Input material =
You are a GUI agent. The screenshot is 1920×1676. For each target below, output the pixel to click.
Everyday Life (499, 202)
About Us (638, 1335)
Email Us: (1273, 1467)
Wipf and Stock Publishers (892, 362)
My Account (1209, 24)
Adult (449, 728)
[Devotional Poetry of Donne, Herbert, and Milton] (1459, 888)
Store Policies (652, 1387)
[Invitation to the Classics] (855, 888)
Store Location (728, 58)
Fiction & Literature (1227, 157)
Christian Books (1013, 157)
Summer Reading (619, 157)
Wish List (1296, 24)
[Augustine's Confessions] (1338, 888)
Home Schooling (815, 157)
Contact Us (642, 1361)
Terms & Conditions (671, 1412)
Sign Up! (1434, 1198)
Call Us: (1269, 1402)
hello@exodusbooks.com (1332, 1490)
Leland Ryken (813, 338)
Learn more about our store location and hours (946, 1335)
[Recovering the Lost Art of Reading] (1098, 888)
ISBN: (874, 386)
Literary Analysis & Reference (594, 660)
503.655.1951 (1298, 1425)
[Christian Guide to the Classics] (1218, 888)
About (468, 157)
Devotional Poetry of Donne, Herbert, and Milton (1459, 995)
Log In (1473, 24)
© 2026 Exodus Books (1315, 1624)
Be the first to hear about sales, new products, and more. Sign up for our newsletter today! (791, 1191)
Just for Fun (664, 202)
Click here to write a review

What is needed =
How many lines of the entries above hold the string "Herbert"? Reply with the number alone.

Task solution =
2